Rocky Reach Dam - Wenatchee, WA

WENATCHEE, WA – It’s easy – flip a switch, complete a circuit and now you have light! Electricity may look simple, but there’s a lot that goes into harnessing the power of falling water to make electricity. It’s as much a marvel of modern science as it is magic.

Debbie Gallaher, Visitor Center manager explains it all begins with 11 million gallons of water from the Columbia River falling 93 feet every minute onto turbine blades to rotate a shaft and spin a generator that releases electrons. These electrons travel across power lines and to homes and businesses.

“All of this happens at the speed of light, which is more than 186,000 miles per second,” Gallaher said. “It takes longer to explain it than for all of this to actually happen!”

Congressman Dave Reichert Staff tours with Bob Bauer Rocky Reach Dam with Suzanne Grassell, summer of 2015.

You can see this fascinating process in action on a hardhat tour of Rocky Reach Dam. These free 90-minute tours offer a behind-the-scenes glimpse into the people and technology that power more than 50,000 retail customers in Chelan County, plus utilities that serve customers across the Pacific Northwest.

At the same time, Chelan PUD is protecting salmon and steelhead swimming past the dam and wildlife along the river shore.

“People love the opportunity to go down and see the enormous size of the units,” Gallaher said. “Visitors can feel the vibration, hear the hum and see the tools that are used.
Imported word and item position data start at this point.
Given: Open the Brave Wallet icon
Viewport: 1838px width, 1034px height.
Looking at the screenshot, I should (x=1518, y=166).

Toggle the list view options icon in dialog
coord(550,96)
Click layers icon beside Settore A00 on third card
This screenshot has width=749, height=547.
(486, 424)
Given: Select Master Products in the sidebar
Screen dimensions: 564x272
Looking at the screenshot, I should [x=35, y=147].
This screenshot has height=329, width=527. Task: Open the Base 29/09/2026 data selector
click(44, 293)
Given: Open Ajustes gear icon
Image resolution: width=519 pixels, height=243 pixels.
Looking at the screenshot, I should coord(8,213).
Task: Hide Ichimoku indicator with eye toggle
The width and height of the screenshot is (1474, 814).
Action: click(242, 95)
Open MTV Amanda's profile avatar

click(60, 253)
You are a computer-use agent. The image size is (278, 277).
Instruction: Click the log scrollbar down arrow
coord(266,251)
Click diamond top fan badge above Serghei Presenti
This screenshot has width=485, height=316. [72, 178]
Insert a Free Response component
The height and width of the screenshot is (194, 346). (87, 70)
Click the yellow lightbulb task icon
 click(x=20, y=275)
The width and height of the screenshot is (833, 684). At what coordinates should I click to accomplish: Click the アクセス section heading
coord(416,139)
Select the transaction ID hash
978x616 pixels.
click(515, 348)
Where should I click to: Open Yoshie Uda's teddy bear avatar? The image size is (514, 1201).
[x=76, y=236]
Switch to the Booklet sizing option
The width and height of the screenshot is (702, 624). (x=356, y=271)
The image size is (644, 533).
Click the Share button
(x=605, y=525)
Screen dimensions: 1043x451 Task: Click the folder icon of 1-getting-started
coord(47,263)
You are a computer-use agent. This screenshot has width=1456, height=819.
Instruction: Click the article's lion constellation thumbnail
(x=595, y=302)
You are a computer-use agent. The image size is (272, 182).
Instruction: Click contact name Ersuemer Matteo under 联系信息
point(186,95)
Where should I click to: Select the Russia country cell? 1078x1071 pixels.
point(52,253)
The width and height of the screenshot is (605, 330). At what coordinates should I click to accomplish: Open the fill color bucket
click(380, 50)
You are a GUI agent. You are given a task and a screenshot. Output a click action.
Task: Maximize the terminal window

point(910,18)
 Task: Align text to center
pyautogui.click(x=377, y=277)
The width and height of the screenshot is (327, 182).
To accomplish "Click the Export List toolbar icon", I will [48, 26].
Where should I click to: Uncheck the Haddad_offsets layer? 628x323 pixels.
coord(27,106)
They learn more than they ever thought when they started the tour.”

Here’s what you’ll see:
• Rocky Reach’s 11 massive generators up close, each weighing about 1.4 million pounds.
• The Columbia River in mid-stream from the forebay deck
• History come alive in the Museum of the Columbia
• Thousands of salmon and steelhead headed up the fish ladder

The Visitor Center café offers food and treats including ice cream, plus there are acres of lawns and gardens, a playground and hands-on fun for adults and kids.

The hardhat tours are this Saturday, July 15 and next Saturday, July 22, for those 12 and older, who can comfortably walk up to 1.5 miles and climb flights of stairs.

“I think there is something for everyone to learn,” Gallaher said.